§ SET TASK
Please copy out, without any change, the records from the line containing "Select the BARNEY16 cartoon figure thumbnail" through the line containing "This screenshot has height=240, width=545.", both of those lines included.

§ SUPPLIED RECORDS
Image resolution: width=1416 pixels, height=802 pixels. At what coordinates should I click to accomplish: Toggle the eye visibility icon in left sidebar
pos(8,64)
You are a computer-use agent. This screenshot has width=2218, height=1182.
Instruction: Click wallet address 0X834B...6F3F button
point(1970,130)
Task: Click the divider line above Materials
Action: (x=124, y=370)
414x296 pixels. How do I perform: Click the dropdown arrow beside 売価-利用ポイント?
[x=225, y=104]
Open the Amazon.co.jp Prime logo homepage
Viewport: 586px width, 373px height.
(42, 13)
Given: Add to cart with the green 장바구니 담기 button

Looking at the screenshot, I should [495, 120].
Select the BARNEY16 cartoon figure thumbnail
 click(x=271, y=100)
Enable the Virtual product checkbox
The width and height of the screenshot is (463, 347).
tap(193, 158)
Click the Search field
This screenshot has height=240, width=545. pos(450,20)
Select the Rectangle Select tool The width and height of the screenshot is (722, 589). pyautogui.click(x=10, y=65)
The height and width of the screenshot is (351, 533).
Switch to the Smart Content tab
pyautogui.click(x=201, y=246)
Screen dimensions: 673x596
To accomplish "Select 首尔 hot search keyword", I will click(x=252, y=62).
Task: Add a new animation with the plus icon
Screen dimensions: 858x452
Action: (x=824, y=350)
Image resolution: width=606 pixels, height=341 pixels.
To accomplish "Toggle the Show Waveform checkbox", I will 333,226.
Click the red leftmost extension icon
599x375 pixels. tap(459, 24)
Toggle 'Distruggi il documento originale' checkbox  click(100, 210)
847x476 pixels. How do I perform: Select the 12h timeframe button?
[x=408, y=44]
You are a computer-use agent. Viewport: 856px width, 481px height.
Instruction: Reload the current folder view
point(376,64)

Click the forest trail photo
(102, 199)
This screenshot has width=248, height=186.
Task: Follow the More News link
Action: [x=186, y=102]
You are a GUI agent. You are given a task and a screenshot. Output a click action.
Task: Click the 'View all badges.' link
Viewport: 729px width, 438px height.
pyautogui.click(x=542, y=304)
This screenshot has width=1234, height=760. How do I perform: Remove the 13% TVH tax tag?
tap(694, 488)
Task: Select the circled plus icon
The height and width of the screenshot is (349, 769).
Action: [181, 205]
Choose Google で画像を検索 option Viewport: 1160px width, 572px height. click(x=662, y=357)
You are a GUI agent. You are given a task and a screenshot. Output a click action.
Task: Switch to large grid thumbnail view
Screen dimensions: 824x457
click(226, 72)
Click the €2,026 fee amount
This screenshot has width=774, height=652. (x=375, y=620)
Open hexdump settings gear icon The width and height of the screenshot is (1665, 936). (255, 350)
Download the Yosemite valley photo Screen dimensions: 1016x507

§ EXERCISE RESPONSE
Select the BARNEY16 cartoon figure thumbnail
 click(x=271, y=100)
Enable the Virtual product checkbox
The width and height of the screenshot is (463, 347).
tap(193, 158)
Click the Search field
This screenshot has height=240, width=545. pos(450,20)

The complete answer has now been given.